[Item-finding data]

----------

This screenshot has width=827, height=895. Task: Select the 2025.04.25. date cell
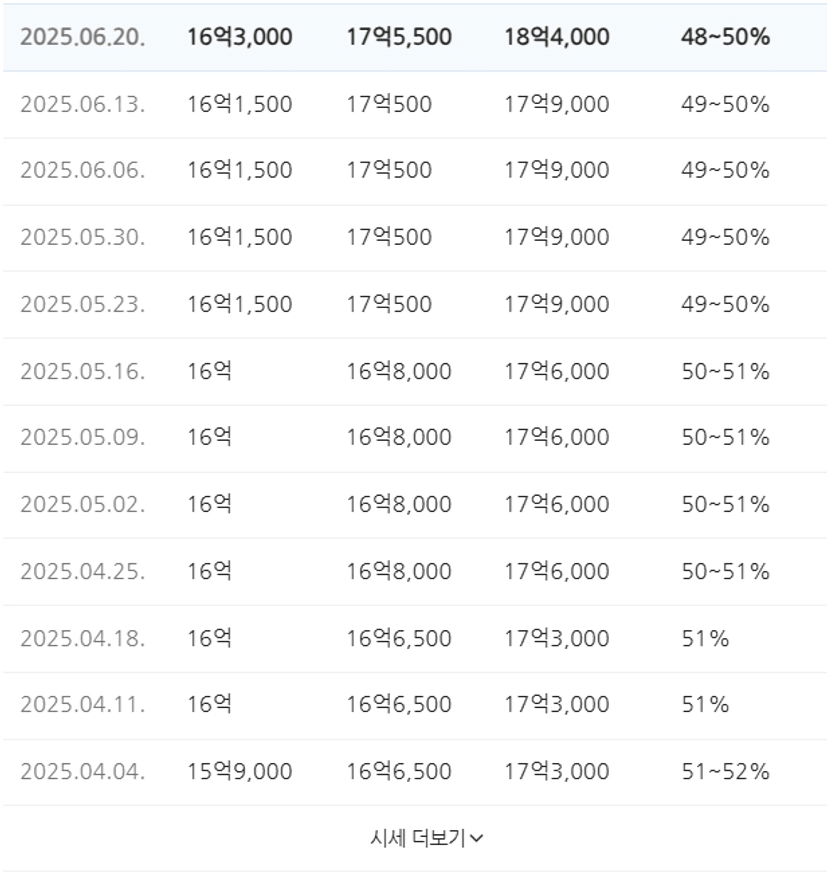click(83, 571)
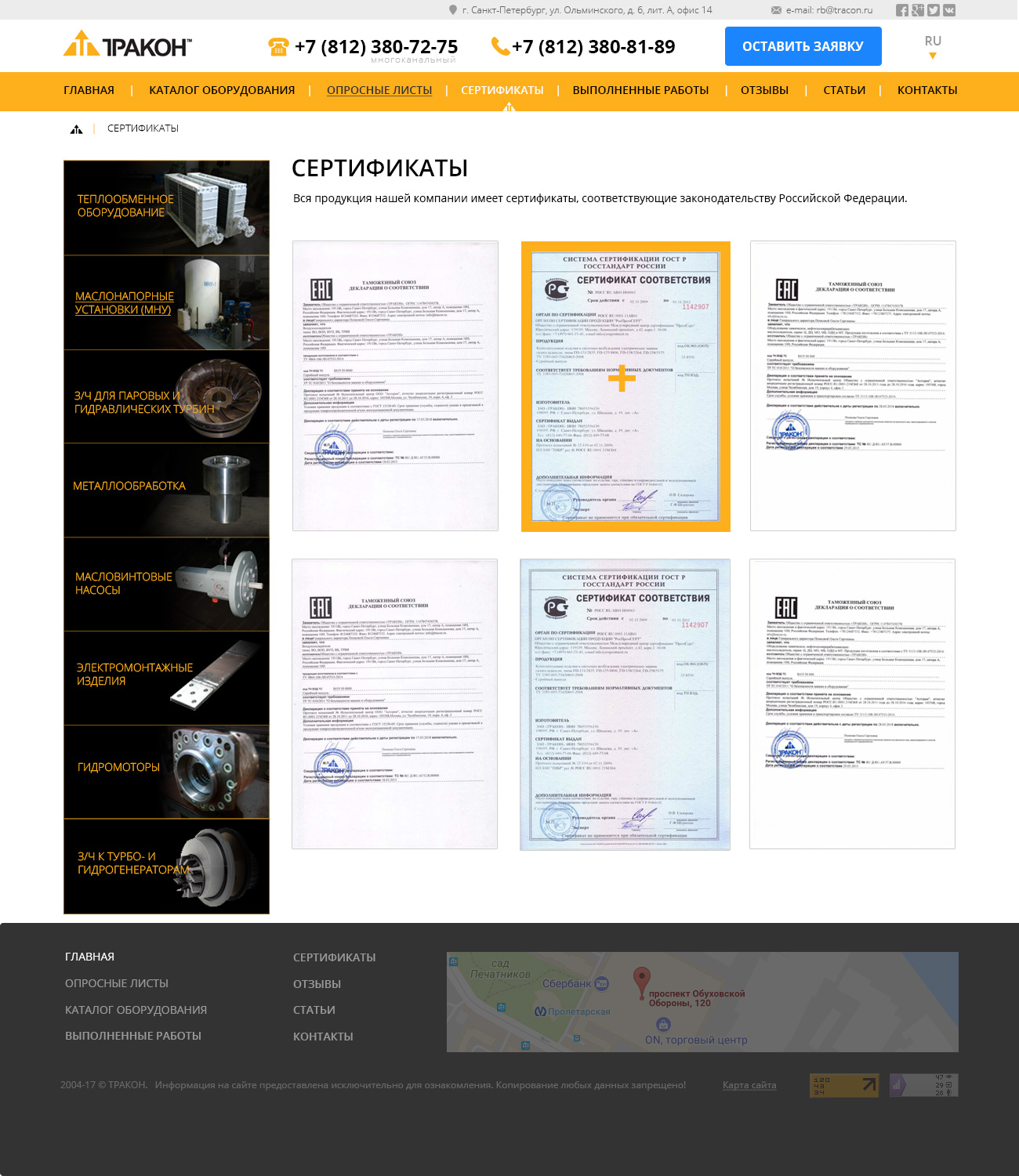1019x1176 pixels.
Task: Open the Twitter social icon
Action: (934, 10)
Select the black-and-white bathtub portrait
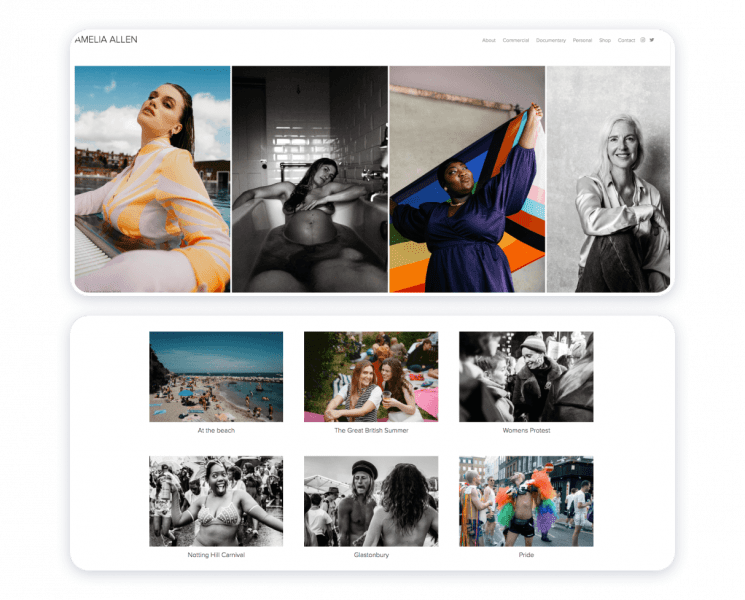The image size is (745, 600). pos(309,179)
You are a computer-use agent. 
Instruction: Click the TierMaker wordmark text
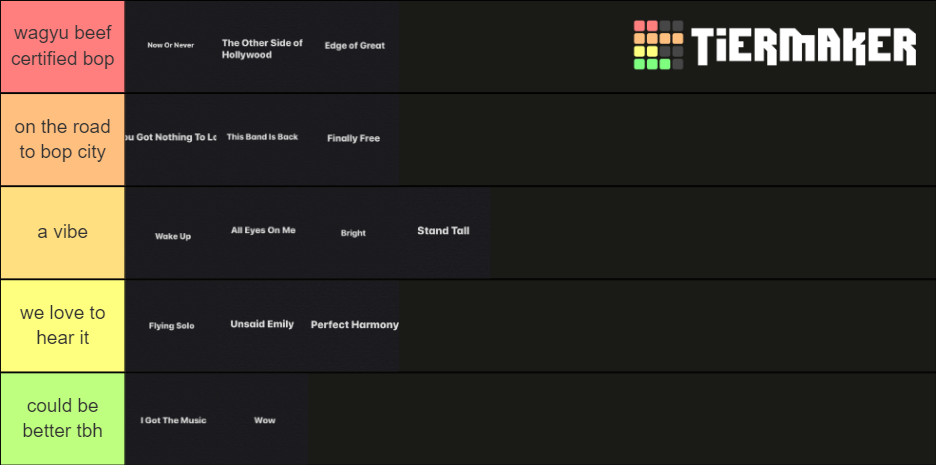[803, 46]
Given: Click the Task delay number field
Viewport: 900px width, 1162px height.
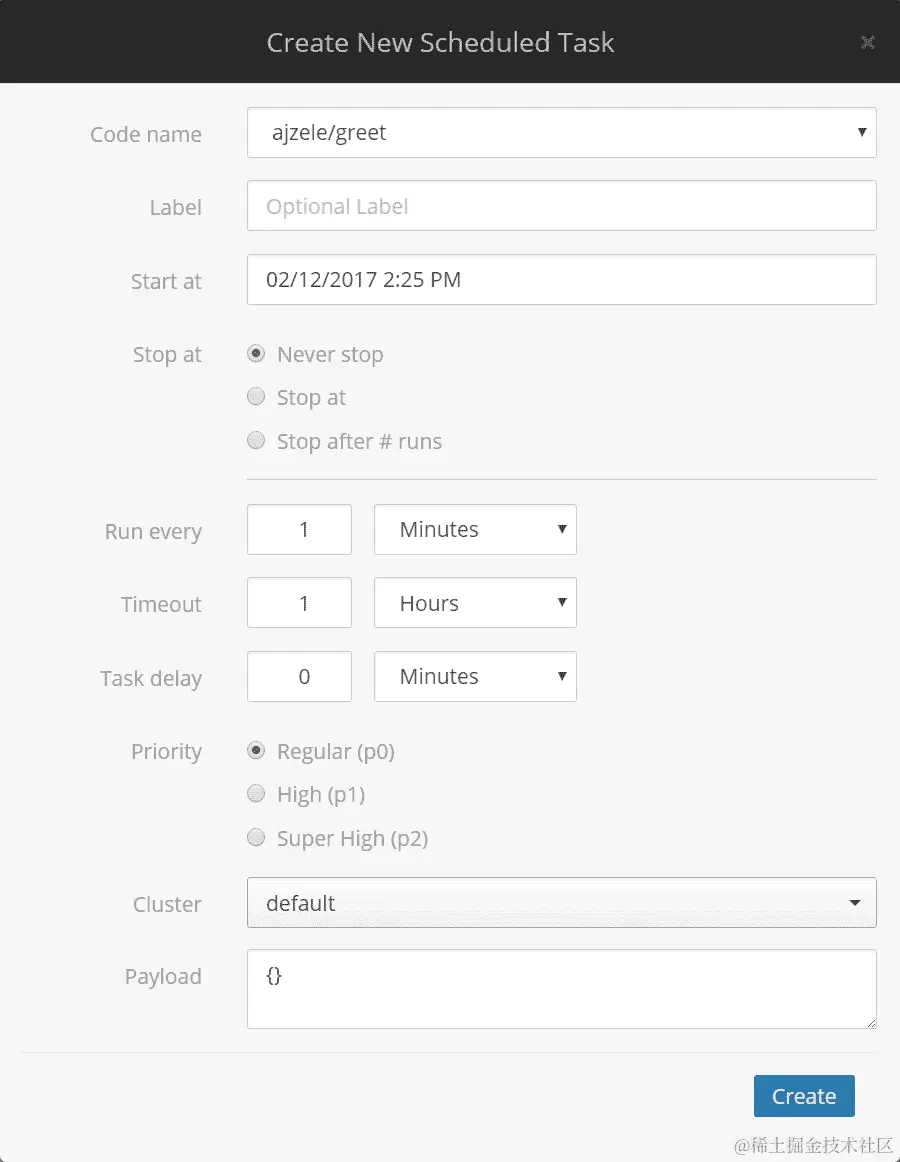Looking at the screenshot, I should coord(299,677).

----------

Work instructions — Render the data above as a numbered list with one line per item, omitting blank lines and leaving out the pictures.

Answer to the problem —
1. This screenshot has width=827, height=895. Task: Select the 2025.04.25. date cell
2. click(83, 571)
3. 1019x1176 pixels.
4. Task: Open the Twitter social icon
5. Action: (934, 10)
6. Select the black-and-white bathtub portrait
7. The image size is (745, 600). pos(309,179)
8. You are a computer-use agent. 
9. Instruction: Click the TierMaker wordmark text
10. [803, 46]
11. Given: Click the Task delay number field
12. Viewport: 900px width, 1162px height.
13. Looking at the screenshot, I should coord(299,677).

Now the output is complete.